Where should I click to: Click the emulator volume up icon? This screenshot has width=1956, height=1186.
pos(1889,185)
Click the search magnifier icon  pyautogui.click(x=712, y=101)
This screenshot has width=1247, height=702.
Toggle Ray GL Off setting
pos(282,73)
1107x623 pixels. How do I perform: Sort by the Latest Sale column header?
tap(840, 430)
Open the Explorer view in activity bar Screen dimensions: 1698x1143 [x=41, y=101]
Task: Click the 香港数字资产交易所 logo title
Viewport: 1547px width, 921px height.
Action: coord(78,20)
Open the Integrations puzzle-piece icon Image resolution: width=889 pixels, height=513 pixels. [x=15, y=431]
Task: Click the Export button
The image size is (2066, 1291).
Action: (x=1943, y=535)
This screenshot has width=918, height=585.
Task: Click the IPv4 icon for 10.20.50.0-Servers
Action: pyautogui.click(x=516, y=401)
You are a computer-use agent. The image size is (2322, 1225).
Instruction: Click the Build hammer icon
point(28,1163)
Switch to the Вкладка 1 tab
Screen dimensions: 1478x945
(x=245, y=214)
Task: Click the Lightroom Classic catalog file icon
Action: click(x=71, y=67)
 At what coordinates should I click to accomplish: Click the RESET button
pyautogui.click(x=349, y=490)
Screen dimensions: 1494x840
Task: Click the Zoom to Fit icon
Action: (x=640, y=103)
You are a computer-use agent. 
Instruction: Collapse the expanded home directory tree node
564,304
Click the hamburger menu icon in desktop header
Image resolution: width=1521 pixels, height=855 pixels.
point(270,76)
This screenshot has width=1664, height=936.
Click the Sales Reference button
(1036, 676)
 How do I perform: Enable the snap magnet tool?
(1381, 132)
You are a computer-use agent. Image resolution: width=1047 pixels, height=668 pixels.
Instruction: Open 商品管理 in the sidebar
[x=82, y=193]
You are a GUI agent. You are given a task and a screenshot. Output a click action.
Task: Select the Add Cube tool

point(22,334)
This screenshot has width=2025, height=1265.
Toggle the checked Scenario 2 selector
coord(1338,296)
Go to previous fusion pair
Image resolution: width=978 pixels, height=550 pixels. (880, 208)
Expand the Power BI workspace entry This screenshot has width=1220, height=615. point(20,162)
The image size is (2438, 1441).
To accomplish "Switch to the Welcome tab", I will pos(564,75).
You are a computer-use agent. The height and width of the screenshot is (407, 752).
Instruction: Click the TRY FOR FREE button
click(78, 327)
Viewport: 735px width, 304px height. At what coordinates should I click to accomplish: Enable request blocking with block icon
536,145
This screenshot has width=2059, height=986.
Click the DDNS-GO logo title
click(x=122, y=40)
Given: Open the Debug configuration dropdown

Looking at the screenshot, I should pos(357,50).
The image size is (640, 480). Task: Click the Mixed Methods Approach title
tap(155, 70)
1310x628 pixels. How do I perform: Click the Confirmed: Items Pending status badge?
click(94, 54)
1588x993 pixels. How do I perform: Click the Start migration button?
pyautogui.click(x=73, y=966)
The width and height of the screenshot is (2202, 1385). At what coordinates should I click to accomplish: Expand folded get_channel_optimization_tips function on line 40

◆ ◆ ◆

Copy the records above exactly, leaving nothing out.

- ANSWER SPACE:
Where should I click to: Click the emulator volume up icon? This screenshot has width=1956, height=1186.
pos(1889,185)
Click the search magnifier icon  pyautogui.click(x=712, y=101)
This screenshot has width=1247, height=702.
Toggle Ray GL Off setting
pos(282,73)
1107x623 pixels. How do I perform: Sort by the Latest Sale column header?
tap(840, 430)
Open the Explorer view in activity bar Screen dimensions: 1698x1143 [x=41, y=101]
Task: Click the 香港数字资产交易所 logo title
Viewport: 1547px width, 921px height.
Action: coord(78,20)
Open the Integrations puzzle-piece icon Image resolution: width=889 pixels, height=513 pixels. [x=15, y=431]
Task: Click the Export button
The image size is (2066, 1291).
Action: (x=1943, y=535)
This screenshot has width=918, height=585.
Task: Click the IPv4 icon for 10.20.50.0-Servers
Action: pyautogui.click(x=516, y=401)
You are a computer-use agent. The image size is (2322, 1225).
Instruction: Click the Build hammer icon
point(28,1163)
Switch to the Вкладка 1 tab
Screen dimensions: 1478x945
(x=245, y=214)
Task: Click the Lightroom Classic catalog file icon
Action: click(x=71, y=67)
 At what coordinates should I click to accomplish: Click the RESET button
pyautogui.click(x=349, y=490)
Screen dimensions: 1494x840
Task: Click the Zoom to Fit icon
Action: (x=640, y=103)
You are a computer-use agent. 
Instruction: Collapse the expanded home directory tree node
564,304
Click the hamburger menu icon in desktop header
Image resolution: width=1521 pixels, height=855 pixels.
point(270,76)
This screenshot has width=1664, height=936.
Click the Sales Reference button
(1036, 676)
 How do I perform: Enable the snap magnet tool?
(1381, 132)
You are a computer-use agent. Image resolution: width=1047 pixels, height=668 pixels.
Instruction: Open 商品管理 in the sidebar
[x=82, y=193]
You are a GUI agent. You are given a task and a screenshot. Output a click action.
Task: Select the Add Cube tool

point(22,334)
This screenshot has width=2025, height=1265.
Toggle the checked Scenario 2 selector
coord(1338,296)
Go to previous fusion pair
Image resolution: width=978 pixels, height=550 pixels. (880, 208)
Expand the Power BI workspace entry This screenshot has width=1220, height=615. point(20,162)
The image size is (2438, 1441).
To accomplish "Switch to the Welcome tab", I will pos(564,75).
You are a computer-use agent. The height and width of the screenshot is (407, 752).
Instruction: Click the TRY FOR FREE button
click(78, 327)
Viewport: 735px width, 304px height. At what coordinates should I click to accomplish: Enable request blocking with block icon
536,145
This screenshot has width=2059, height=986.
Click the DDNS-GO logo title
click(x=122, y=40)
Given: Open the Debug configuration dropdown

Looking at the screenshot, I should pos(357,50).
The image size is (640, 480). Task: Click the Mixed Methods Approach title
tap(155, 70)
1310x628 pixels. How do I perform: Click the Confirmed: Items Pending status badge?
click(94, 54)
1588x993 pixels. How do I perform: Click the Start migration button?
pyautogui.click(x=73, y=966)
The width and height of the screenshot is (2202, 1385). At what coordinates should I click to accomplish: Expand folded get_channel_optimization_tips function on line 40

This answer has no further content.